Entries:
■ ■ ■ ■
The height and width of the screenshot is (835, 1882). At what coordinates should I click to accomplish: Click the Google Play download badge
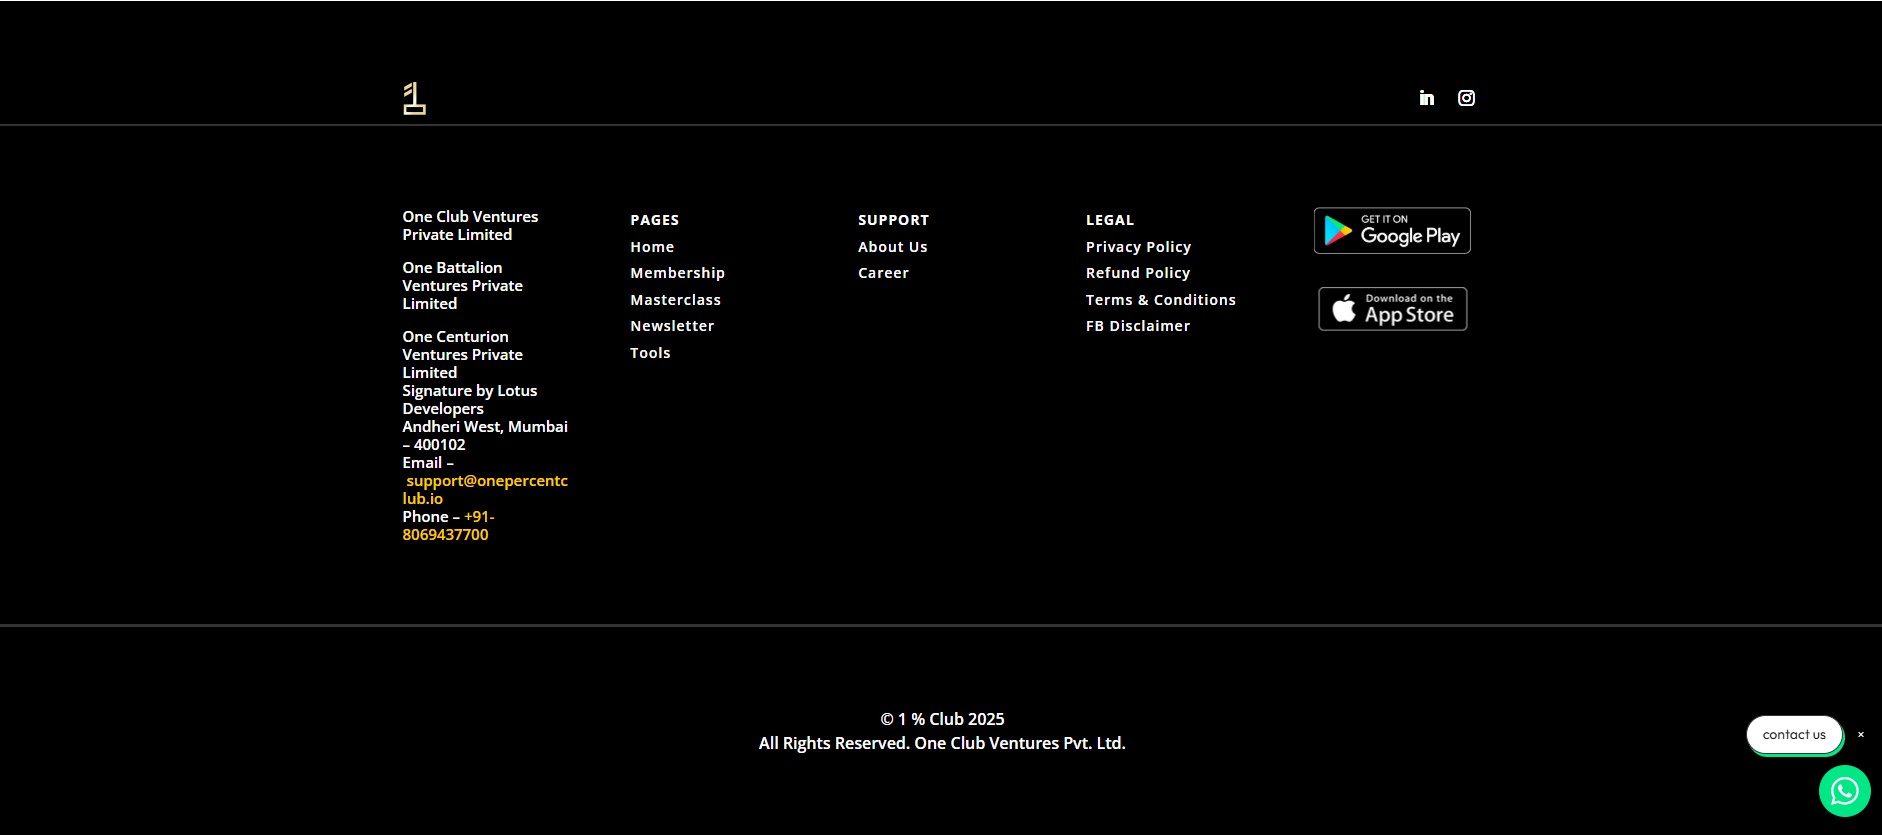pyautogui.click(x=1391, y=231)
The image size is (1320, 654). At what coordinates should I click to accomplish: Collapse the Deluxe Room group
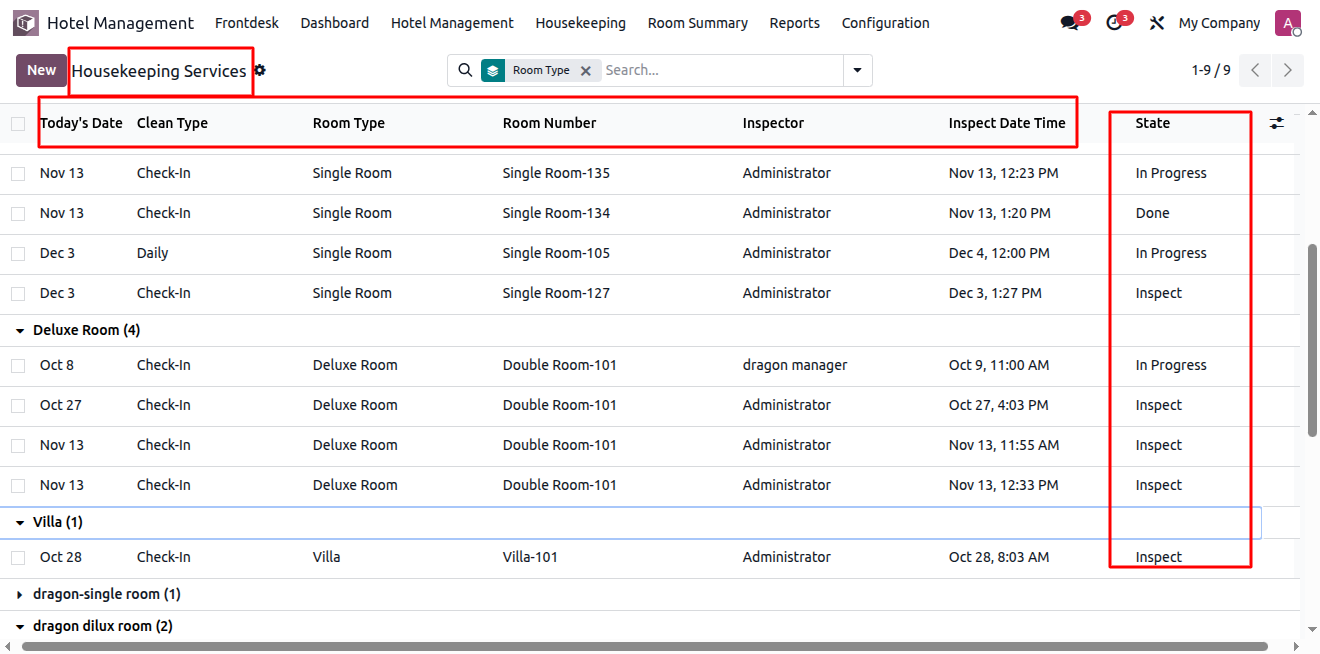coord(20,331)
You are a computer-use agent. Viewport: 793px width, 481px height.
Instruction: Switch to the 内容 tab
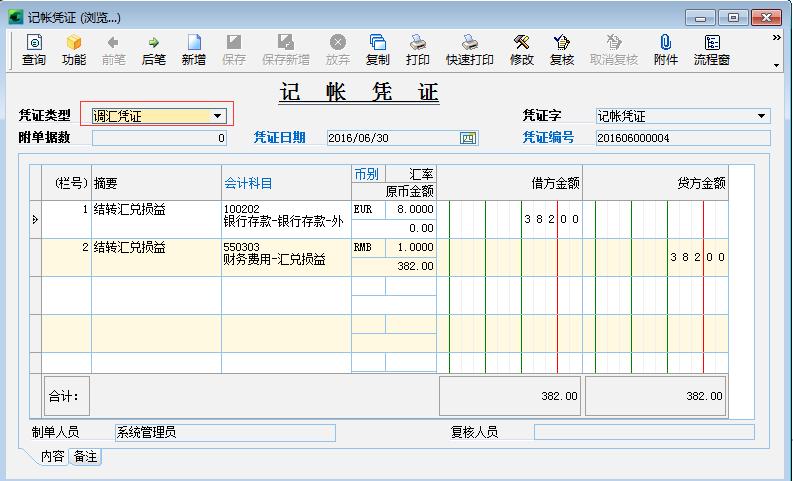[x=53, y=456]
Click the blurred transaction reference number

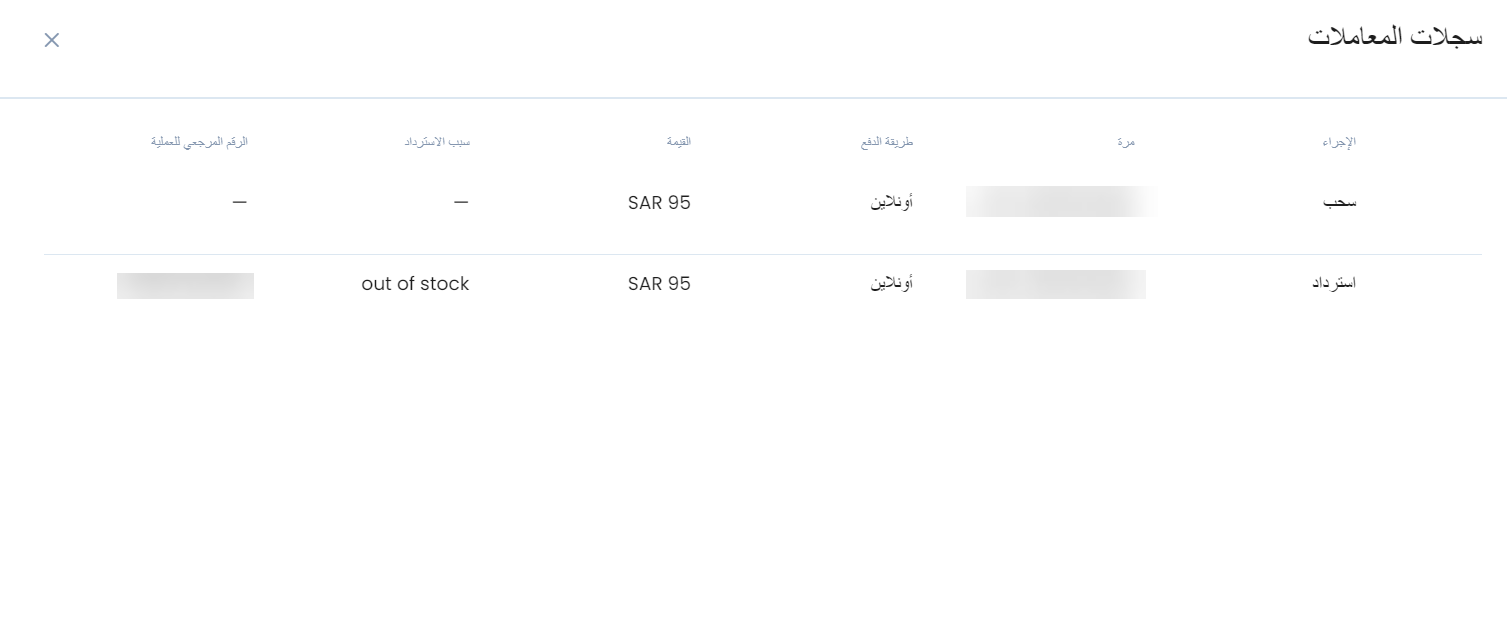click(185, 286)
■ ■ ■ ■
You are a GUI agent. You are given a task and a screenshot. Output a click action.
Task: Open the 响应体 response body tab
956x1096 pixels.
■ ■ ■ ■
Exercise requirements: How many lines in the records contain the word "accomplish"? Reply with the number alone.

Reply: 2